We Happy Few Is Nothing Like Bioshock, Avoid Disappointment

We Happy Few Is Nothing Like Bioshock, Avoid Disappointment

We happy Few has seemingly got many people confused. When ever you see a gameplay video or Early Access lets play, you’ll be sure to see someone mention Bioshock. The unfortunate thing, at least for them, is We Happy Few has little to no shared Bioshock vibes. Gameplay is based purely on survival, this is not a simple case of shooting your way through. The player is vulnerable, struggling to keep their head above water. Areas are open, allowing the player to explore and discover. Yes, We Happy Few is played in the first person, but that’s one of the few similarities the two games share. The tone of the game is totally different from the underwater dystopia rife with social issues and political intrigue. We Happy Few is much closer to the likes of The Twilight Zone and 60s/70s BBC news coverage.
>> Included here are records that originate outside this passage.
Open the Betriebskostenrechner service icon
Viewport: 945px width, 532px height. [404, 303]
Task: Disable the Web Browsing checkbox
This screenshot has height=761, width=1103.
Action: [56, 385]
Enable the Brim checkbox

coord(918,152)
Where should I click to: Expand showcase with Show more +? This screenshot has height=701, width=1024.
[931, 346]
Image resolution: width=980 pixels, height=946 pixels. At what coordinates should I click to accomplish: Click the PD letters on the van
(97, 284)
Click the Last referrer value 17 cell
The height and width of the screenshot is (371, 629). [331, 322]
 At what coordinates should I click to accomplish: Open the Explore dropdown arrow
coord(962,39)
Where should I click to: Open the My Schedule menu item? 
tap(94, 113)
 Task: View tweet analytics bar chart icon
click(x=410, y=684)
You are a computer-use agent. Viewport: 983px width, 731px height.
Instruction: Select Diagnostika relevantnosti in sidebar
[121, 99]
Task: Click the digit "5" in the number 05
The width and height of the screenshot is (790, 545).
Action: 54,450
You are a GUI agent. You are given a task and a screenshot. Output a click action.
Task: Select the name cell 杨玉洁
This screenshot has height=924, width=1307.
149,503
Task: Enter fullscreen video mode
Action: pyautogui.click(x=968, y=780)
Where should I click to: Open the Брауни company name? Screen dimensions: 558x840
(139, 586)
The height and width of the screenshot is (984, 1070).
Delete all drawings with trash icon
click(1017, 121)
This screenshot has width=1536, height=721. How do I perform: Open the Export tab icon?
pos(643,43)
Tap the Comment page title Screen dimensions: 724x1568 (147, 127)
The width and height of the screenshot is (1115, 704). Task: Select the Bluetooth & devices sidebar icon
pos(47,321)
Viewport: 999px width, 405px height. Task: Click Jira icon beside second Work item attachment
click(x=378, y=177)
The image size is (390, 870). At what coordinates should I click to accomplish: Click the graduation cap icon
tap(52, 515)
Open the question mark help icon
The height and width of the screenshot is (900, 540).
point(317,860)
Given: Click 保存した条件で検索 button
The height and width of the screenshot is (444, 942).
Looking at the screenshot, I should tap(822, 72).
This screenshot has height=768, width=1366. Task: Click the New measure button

It’s all very polite and clean, regardless of the subject matter. It’s how We Happy Few creates its creepy and unnerving atmosphere. Forced smiles, blocking out the dark past, ignorance is bliss…even if it comes at the cost of your mental state. Bioshock was much more direct experience. The world was already falling apart by the time you arrived. You, as the player, weren’t part of Rapture’s population, you were merely a visitor. We Happy Few is from the point of view of someone who has lived within the culture. They’re part of the system, a system which is breaking them down. It’s a pretty major difference between how the two games frame their stories and approach. Most importantly, We Happy Few simply plays differently. As mentioned before, the game is focused mostly on survival elements. People expecting a straight laced shooter may be underwhelmed to find that combat makes up very little of the game, at least initially. It almost feels that We Happy Few and Bioshock are being lumped in together through it being ‘the easy option’. In all fairness, it could be association through the imagery. Both games are set in the early 60s, resulting in the two games sharing similar culture traits. Clothing, language and music are both heavily defined by their time period. Beyond that, any connection made between the two is questionable at best. Do yourself a favour, don’t go into We Happy Few expecting anything like Bioshock. Survival mechanics and rogue-like elements will be the only thing you’ll find, not a story driven shooter with minor RPG elements....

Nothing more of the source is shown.